American firms are interested in the new AI-powered algorithm that has already identified approximately 40,000 patients in Israel at the highest risk for complications and targeted them for fast-tracked testing and treatment.
By Yakir Benzion, United With Israel
An Israeli HMO has deployed a new AI-powered algorithm that identifies individuals who meet the criteria for being in the highest risk group for severe coronavirus complications, allowing hospitals and medical systems to fast-track them for testing and treatment.
Maccabi Healthcare Services, Israel’s leading HMO with 2.4 million members, was developed by Maccabi’s research wing in partnership with an Israeli high-tech company Medial EarlySign in Hod Hasharon, just north of Tel Aviv.
While Maccabi is a large HMO dealing daily with medical care for its members, Medial EarlySign’s founders are a mathemetician and an engineer whose experience in dealing with big data led them to apply advanced mathematical algorithms and machine learning technology to the healthcare sector.
People with pre-existing conditions and other health factors are known to be among the most endangered by COVID-19. Maccabi says the new algorithm has already identified the top 2 percent of the highest-risk patients and identified some 40,000 of its members by a deep analysis of all Maccabi patients’ anonymized electronic health records.
Medial EarlySign has already developed machine learning-based technology solutions that aid in the early detection and prevention of other high-burden diseases.
Maccabi said it is currently in advanced negotiations with prominent medical systems in the United States who are interested in the algorithm as part of their COVID-19 healthcare protocols.
“The world is currently at war with COVID-19 and our algorithm, developed together with EarlySign, will help us fight the virus effectively,” Maccabi CEO Ran Sa’ar said. “The algorithm and the fast-tracked testing it enables will reduce the number of severe COVID-19 cases and help save lives.”
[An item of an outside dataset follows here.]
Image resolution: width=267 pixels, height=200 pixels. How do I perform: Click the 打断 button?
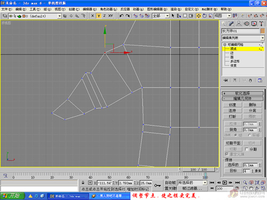point(232,116)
The software processes all the patients in an organization’s database and flags high-risk patients. If one of those patients calls to report COVID-19-like symptoms, the system automatically notifies the medical professional that the patient is in the high-risk group and they can be sent for immediate testing.
In Israel, the tests are performed at designated Maccabi facilities, drive-in stations or, if necessary, in the patient’s home. This allows for medical procedures to begin as quickly as possible following a positive diagnosis, helping to limit the spread of the virus.
The algorithm analyzes dozens of routine medical factors including age, weight, body mass index, hospital admission history, medication history, smoking, and medical history including heart or respiratory diseases and diabetes.
The new software also classifies patients according to three levels of estimated risk and help the decision making process to keep the patient at home, move them to a designated COVID-19 quarntine center, or admit them to hospital.
Prof. Varda Shalev, director of the Kahn-Sagol-Maccabi Research and Innovation Institute, said having 27 years of patient data allowed them to show how deep analysis of the big data of anonymized electronic health records (EHRs) could be optimized help fight the pandemic.
“Early identification of those at greatest risk is crucial to supporting healthcare professionals and to flattening the curve of the pandemic,” she said.